> **EXERCISE DETAILS**
Write out the listing below exactly, and omit any images you find in it.

> **TASK MATERIAL**
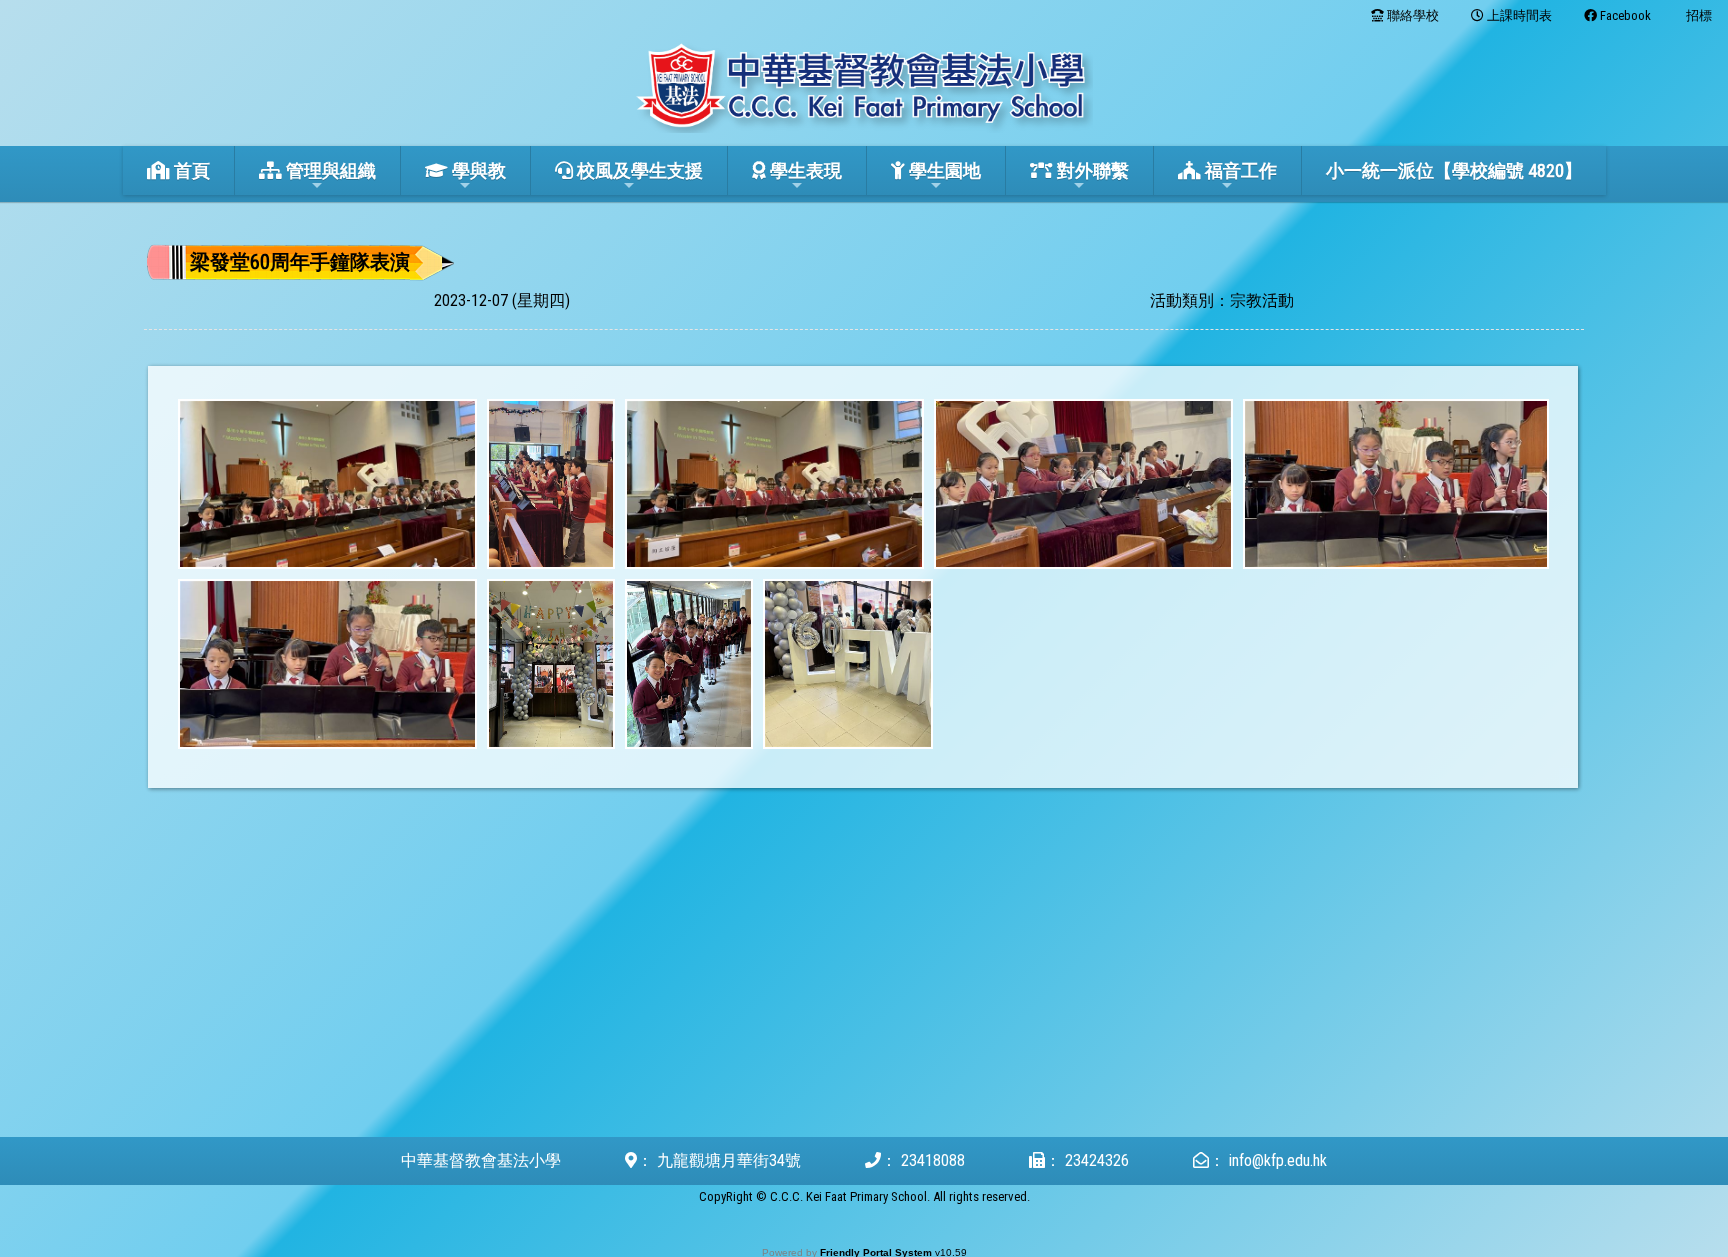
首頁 (190, 170)
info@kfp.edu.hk (1278, 1160)
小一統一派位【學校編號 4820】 (1454, 170)
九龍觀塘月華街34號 (729, 1160)
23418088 (933, 1160)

> **EXPECTED OUTPUT**
首頁 (190, 170)
info@kfp.edu.hk (1278, 1160)
小一統一派位【學校編號 4820】 (1454, 170)
九龍觀塘月華街34號 (729, 1160)
23418088 (933, 1160)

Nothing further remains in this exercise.